A classic French dish featuring tender chicken braised in a creamy cider sauce with apples and mushrooms.
Prep Time 15 minutes
Cook Time 40 minutes
Total Time 55 minutes
Servings: 4 people
Course: Dinner
Cuisine: French

Ingredients
  

  • 4 pieces chicken thighs, bone-in, skin-on
  • 1 tbsp olive oil
  • 1 tbsp butter
  • 1 medium onion, chopped
  • 200 g mushrooms, sliced
  • 2 cloves garlic, minced
  • 1 cup apple cider
  • 1/2 cup heavy cream
  • 1 medium apple, peeled, cored, and sliced
  • 2 tbsp fresh parsley, chopped for garnish
  • to taste salt
  • to taste black pepper

Equipment

  • Large skillet
  • Cutting board
  • Knife

Method
 

  1. Season the chicken pieces with salt and pepper.
  2. Heat olive oil and butter in a large skillet over medium-high heat. Sear the chicken pieces until golden brown on all sides.
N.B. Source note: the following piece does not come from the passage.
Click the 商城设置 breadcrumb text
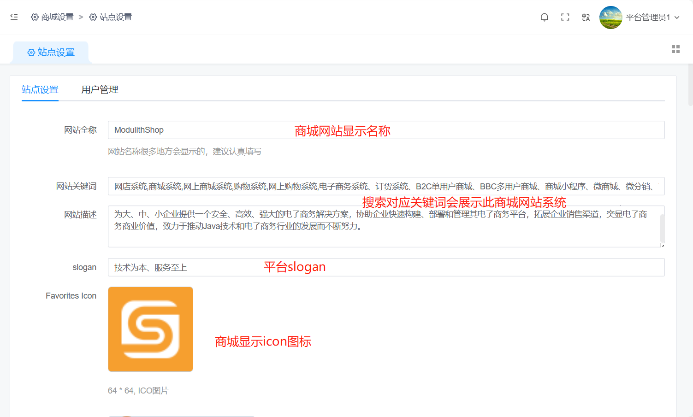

Remove chicken from the skillet and set aside.
  3. Add the chopped onion to the skillet and cook until softened, about 5 minutes. Add the sliced mushrooms and cook until they release their liquid and start to brown.
  4. Stir in the minced garlic and cook for 1 minute until fragrant.
  5. Pour in the apple cider and scrape up any browned bits from the bottom of the skillet. Bring to a simmer and let it reduce slightly, about 5 minutes.
  6. Return the chicken to the skillet. Add the sliced apple. Reduce the heat to low, cover, and simmer for 20-25 minutes, or until the chicken is cooked through.
  7. Stir in the heavy cream and heat through, but do not boil. Adjust seasoning with salt and pepper if needed.
  8. Serve the chicken hot, spooning the sauce over the top. Garnish with fresh parsley.

Notes

This dish pairs well with mashed potatoes or crusty bread to soak up the delicious sauce.